自从春天发生那些事情以来,她原本消瘦的面容上更增添了一种哀怨的柔美。

“八千代小姐的房间在哪里?离这里远吗?”

“有点远,在对面的房间。”

“这栋房子十分宽敞呢!”

“就是因为这样,所以才更教人担心呀!房子太过宽敞,相对的就觉得人很少,就算真的有事情发生,也没有人知道。”

“你也要负担主屋那边的事务吗?”

“嗯,那边虽然也有其他佣人在,但都是一些乡下人,夫人不太中意,所以才叫我来。后来八千代小姐回来了,夫人又叫我到这边来帮忙。”
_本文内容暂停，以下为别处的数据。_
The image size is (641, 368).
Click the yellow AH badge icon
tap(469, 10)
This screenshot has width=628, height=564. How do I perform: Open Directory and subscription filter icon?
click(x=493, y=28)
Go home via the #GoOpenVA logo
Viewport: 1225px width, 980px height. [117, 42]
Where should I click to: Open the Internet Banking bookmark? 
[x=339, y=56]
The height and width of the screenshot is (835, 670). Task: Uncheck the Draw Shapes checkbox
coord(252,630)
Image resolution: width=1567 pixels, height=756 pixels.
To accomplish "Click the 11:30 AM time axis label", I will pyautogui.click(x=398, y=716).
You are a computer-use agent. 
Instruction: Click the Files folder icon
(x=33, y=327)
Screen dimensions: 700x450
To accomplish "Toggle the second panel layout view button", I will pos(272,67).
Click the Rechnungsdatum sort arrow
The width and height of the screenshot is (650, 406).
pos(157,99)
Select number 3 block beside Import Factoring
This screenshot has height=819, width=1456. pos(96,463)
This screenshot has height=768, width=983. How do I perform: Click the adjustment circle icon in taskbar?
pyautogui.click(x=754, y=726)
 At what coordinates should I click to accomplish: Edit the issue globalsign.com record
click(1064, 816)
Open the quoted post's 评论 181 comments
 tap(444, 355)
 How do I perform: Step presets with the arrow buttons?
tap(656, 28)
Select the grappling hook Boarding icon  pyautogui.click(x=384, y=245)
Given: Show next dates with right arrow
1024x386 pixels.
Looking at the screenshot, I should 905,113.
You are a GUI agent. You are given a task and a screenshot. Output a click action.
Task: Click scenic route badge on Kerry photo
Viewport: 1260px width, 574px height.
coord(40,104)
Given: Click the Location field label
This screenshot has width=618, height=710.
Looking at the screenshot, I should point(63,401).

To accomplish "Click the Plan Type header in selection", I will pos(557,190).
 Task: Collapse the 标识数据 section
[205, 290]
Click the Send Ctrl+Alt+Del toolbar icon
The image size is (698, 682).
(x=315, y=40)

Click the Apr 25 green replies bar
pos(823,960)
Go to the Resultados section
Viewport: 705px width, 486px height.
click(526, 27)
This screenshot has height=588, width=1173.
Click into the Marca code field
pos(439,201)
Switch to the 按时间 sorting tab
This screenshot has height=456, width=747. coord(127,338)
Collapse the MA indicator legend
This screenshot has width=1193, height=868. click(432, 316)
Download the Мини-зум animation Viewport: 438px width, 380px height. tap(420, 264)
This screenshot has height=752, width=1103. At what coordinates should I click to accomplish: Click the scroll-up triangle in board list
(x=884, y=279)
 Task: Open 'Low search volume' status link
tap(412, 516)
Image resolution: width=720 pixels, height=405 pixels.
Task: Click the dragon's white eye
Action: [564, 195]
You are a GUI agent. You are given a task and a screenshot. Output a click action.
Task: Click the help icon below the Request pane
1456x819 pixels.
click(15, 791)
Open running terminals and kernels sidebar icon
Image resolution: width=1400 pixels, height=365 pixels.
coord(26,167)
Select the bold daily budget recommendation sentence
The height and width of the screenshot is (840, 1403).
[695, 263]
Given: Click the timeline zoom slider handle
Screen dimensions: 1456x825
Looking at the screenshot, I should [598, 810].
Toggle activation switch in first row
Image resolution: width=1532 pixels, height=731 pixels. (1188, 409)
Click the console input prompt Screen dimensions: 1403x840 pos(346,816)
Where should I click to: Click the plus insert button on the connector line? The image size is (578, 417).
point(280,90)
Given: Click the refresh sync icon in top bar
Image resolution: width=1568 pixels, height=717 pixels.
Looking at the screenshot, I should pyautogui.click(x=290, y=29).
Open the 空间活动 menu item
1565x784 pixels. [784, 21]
“没办法,八千代小姐的事不能假手他人。目前还有他人知道八千代小姐回来了吗?”

“幸好这栋房子很大,八千代小姐回来的消息应该不那么快就走漏的。可是她实在是太蛮横了……也不知道还会不会发生什么事情,真教人担心!屋代先生,如果警察发现八千代小姐在这儿,我会怎么样?”

阿藤说着说着,好像快要哭出来似的。

“你不会有事的,不管发生任何事情,你只要把事情推给主人就好了。对了,八千代小姐是否知道我要来的事?”

“应该知道,今天直记先生去接你的时候有跟她说。”

“她现在在做什么?”

“刚才已经上床睡觉了。”

“那今晚就不能和她见面了。”

我不禁感到有点失望。

其实我会特别注意八千代,是因为她拥有不同于常人的怪异个性的缘故。也许真实的她,只是一个平凡女人而已。

“对了,今晚主屋那边好像有客人。”

“嗯。”

“他是什么人?是铁之进先生特别请来的吗?”

“是的.我也吓了一跳,因为我们事先一点都不知道……那个人也知道你们到达的事,你们是一齐来的吗?”

“嗯,那个人到底是谁?好像是叫金田一耕助……”

“这我就不知道了,他现在正在主屋和主人单独谈话。”

我对金田一耕助来到古神家这件事情很好奇。

仙石直记的父亲——仙石铁之进为何要从远方找来这个人,这是否和凶杀案有关联?

“刚才在起居室的客人是海胜院的尼姑吗?”

“是海胜院的妙照师父。”

“妙照师父经常来找直记先生?”

“没有,她今天是第一次来。她突然说要见直记先生,我听到吓了一跳,直记先生不知道是什么时候认识那位尼姑的,他来到这里并没有多久,怎么会……”

“海胜院也在这个村子里?”

“嗯……不是,海胜院在足长。”

“足长是什么?”

“是邻村的村名,这附近的村名都很奇怪,像鬼首啦、足长啦……大约离这里五里的地方,还有一个地人叫手长村。”

阿藤不好意思地笑了笑。

“足长村海胜院的妙照师父找直记先生有什么事吗?”

“我也不知道,她只说有事要直接对直记先生说。”

这时,仙石直记回来了,于是我们也中止谈话。

仙石直记望着我们问道:

“你怎么还没有去洗澡?”

仙石直记的问话中有一丝责备的意味。

“我们好久不见了,所以随便聊了一下。客人走了吗?”

“嗯。”

“我要去洗澡了,你要不要来?”

“我今天不洗了,总觉得有点累……阿藤,屋代先生好澡后,我们要喝一杯。”

“是。屋代先生,我来带路。”

我洗好澡和仙石直记两个人喝酒的时候,突然听到外边传来一声巨响,不久就开始下起大雷雨。